The basic plan is to have a pump move water from the tank to a container like thing that is situated on the hood of the tank, and containing filter wool, thru which the water passes and falls back in to the tank via gravity...

Kindly guide me and give me a few ideas, Friends...
Thanks a lot !
Regards and Care
Kush


----------



## ianryeng (Dec 22, 2008)

the link you posted is broken...


----------



## wearsbunnyslippers (Feb 18, 2008)

http://www.aquariacentral.com/forums/showthread.php?t=199421

i have that exact tank in the pics but black, mine is a jebo af98 with the built in filter in the hood.

this should be pretty easy to replicate using plastic containers. you just need a large one that holds a couple of small ones, then cut a piece out of the side of the large one so that when the water gets to a certain height it will flow out of there, then arrange it so the water falls back into your tank, i decent side pump will be needed if the tank is large to get enough water flowing over your media...

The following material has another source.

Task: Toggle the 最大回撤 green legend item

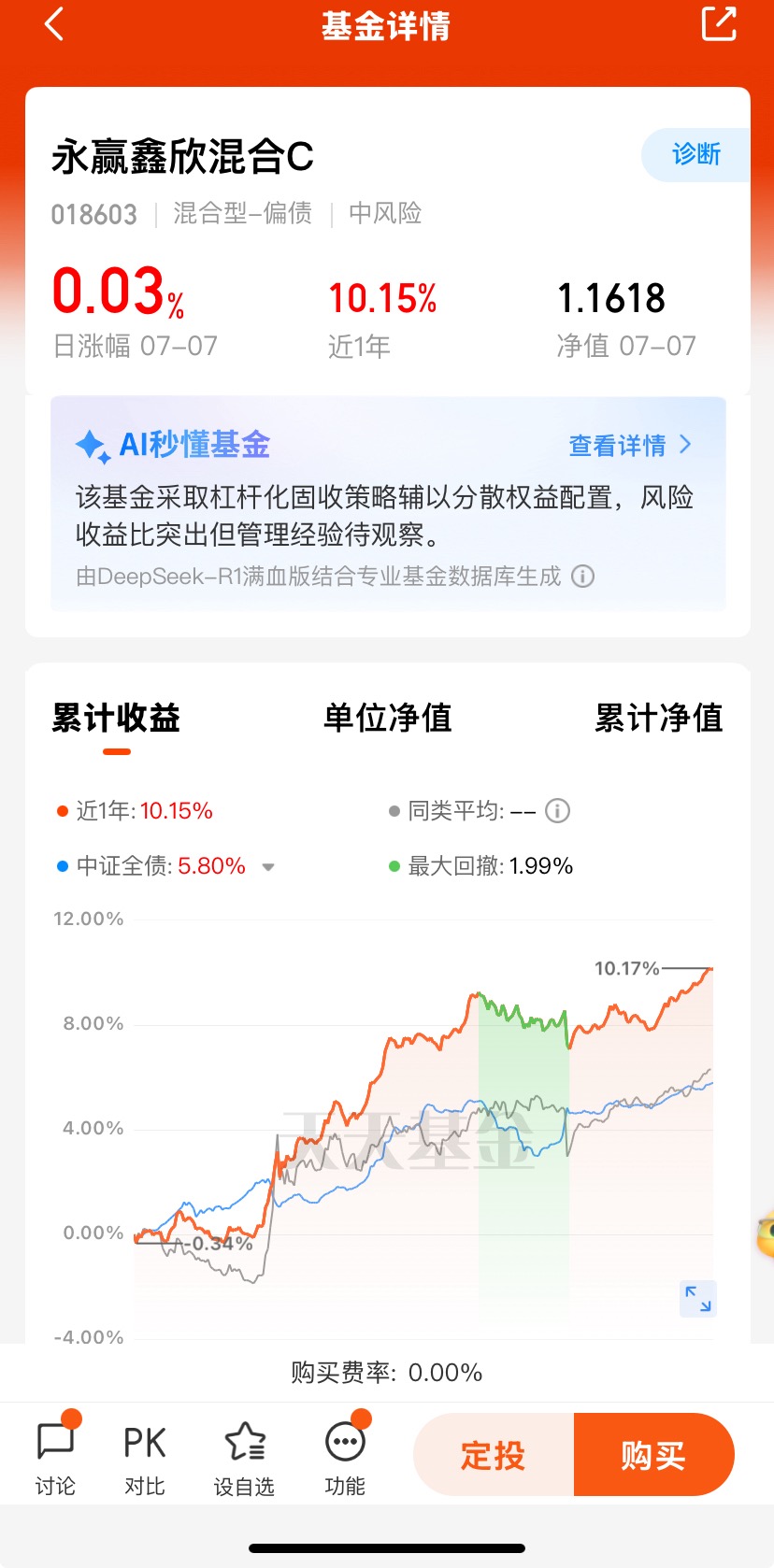Action: click(x=481, y=866)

there are also loads of guides on building diy cannisters

http://www.google.co.za/search?hl=en&safe=off&rlz=1C1GGLS_enZA323ZA323&q=diy+aquarium+filter&btnG=Search&meta=


----------



## Diana K (Dec 20, 2007)

I have something a lot like that. 
I started with a plastic window box, roughly 6" x 6" x 24". 
It came with bottom plugs. I added silicone to them, and they have never leaked. 
I put a fountain pump in the tank and ran some vinyl tubing into the window box through a bulkhead. The water hits some coarse sponge filter media then flows through lava rock that is planted with a Philodendron. There are 2 bulkheads and short pieces of vinyl tubing leading back into the tank. I have a bit of sponge filter media at this end, too, to keep the lava rock out of the tank.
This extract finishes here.